WORK REQUEST: Nothing but an exact repeat of the entries below should appear in your answer.

Saved entries:
· · · · · · ·

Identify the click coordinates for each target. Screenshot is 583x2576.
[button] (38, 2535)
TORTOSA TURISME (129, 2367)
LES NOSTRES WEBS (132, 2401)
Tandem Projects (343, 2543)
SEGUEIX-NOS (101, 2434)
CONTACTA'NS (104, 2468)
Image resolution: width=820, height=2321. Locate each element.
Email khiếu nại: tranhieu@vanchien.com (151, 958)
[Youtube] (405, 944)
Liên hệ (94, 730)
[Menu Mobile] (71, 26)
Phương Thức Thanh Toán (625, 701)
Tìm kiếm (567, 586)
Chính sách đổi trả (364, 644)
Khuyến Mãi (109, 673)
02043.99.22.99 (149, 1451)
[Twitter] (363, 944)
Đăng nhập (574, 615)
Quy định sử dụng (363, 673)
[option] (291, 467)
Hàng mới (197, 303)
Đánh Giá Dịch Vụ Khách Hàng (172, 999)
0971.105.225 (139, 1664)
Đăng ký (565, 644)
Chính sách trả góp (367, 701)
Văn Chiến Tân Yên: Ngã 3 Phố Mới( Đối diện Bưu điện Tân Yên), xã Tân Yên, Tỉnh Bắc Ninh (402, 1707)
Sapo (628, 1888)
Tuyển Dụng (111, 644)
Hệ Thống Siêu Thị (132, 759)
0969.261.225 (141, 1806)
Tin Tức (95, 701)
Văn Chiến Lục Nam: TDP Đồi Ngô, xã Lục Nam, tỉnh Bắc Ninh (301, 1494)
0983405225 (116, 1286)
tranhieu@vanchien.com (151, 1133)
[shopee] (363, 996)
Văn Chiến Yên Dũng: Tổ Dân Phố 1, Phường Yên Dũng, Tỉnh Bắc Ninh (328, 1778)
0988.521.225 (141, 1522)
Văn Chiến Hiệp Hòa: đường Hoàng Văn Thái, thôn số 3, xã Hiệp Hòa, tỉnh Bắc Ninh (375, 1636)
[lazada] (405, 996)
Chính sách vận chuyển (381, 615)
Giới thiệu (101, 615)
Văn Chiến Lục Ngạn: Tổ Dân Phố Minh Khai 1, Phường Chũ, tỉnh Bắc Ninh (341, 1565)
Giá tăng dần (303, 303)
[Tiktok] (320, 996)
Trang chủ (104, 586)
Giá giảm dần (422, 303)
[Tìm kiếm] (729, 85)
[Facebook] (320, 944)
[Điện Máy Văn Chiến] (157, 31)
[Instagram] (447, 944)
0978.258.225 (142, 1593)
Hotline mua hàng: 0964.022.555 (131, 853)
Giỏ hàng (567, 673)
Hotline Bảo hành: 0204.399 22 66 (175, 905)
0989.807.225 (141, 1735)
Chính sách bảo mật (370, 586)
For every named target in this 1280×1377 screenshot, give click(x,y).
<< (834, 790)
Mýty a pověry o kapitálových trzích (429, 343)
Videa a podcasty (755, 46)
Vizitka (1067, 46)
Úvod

· · · · · · ·

RESULT:
Identify the click coordinates for each target. Screenshot is 583x2576.
[button] (38, 2535)
TORTOSA TURISME (129, 2367)
LES NOSTRES WEBS (132, 2401)
Tandem Projects (343, 2543)
SEGUEIX-NOS (101, 2434)
CONTACTA'NS (104, 2468)
Image resolution: width=820, height=2321. Locate each element.
Email khiếu nại: tranhieu@vanchien.com (151, 958)
[Youtube] (405, 944)
Liên hệ (94, 730)
[Menu Mobile] (71, 26)
Phương Thức Thanh Toán (625, 701)
Tìm kiếm (567, 586)
Chính sách đổi trả (364, 644)
Khuyến Mãi (109, 673)
02043.99.22.99 (149, 1451)
[Twitter] (363, 944)
Đăng nhập (574, 615)
Quy định sử dụng (363, 673)
[option] (291, 467)
Hàng mới (197, 303)
Đánh Giá Dịch Vụ Khách Hàng (172, 999)
0971.105.225 (139, 1664)
Đăng ký (565, 644)
Chính sách trả góp (367, 701)
Văn Chiến Tân Yên: Ngã 3 Phố Mới( Đối diện Bưu điện Tân Yên), xã Tân Yên, Tỉnh Bắc Ninh (402, 1707)
Sapo (628, 1888)
Tuyển Dụng (111, 644)
Hệ Thống Siêu Thị (132, 759)
0969.261.225 (141, 1806)
Tin Tức (95, 701)
Văn Chiến Lục Nam: TDP Đồi Ngô, xã Lục Nam, tỉnh Bắc Ninh (301, 1494)
0983405225 (116, 1286)
tranhieu@vanchien.com (151, 1133)
[shopee] (363, 996)
Văn Chiến Yên Dũng: Tổ Dân Phố 1, Phường Yên Dũng, Tỉnh Bắc Ninh (328, 1778)
0988.521.225 (141, 1522)
Văn Chiến Hiệp Hòa: đường Hoàng Văn Thái, thôn số 3, xã Hiệp Hòa, tỉnh Bắc Ninh (375, 1636)
[lazada] (405, 996)
Chính sách vận chuyển (381, 615)
Giới thiệu (101, 615)
Văn Chiến Lục Ngạn: Tổ Dân Phố Minh Khai 1, Phường Chũ, tỉnh Bắc Ninh (341, 1565)
Giá tăng dần (303, 303)
[Tiktok] (320, 996)
Trang chủ (104, 586)
Giá giảm dần (422, 303)
[Tìm kiếm] (729, 85)
[Facebook] (320, 944)
[Điện Máy Văn Chiến] (157, 31)
[Instagram] (447, 944)
0978.258.225 (142, 1593)
Hotline mua hàng: 0964.022.555 (131, 853)
Giỏ hàng (567, 673)
Hotline Bảo hành: 0204.399 22 66 (175, 905)
0989.807.225 (141, 1735)
Chính sách bảo mật (370, 586)
For every named target in this 1280×1377 screenshot, give click(x,y).
<< (834, 790)
Mýty a pověry o kapitálových trzích (429, 343)
Videa a podcasty (755, 46)
Vizitka (1067, 46)
Úvod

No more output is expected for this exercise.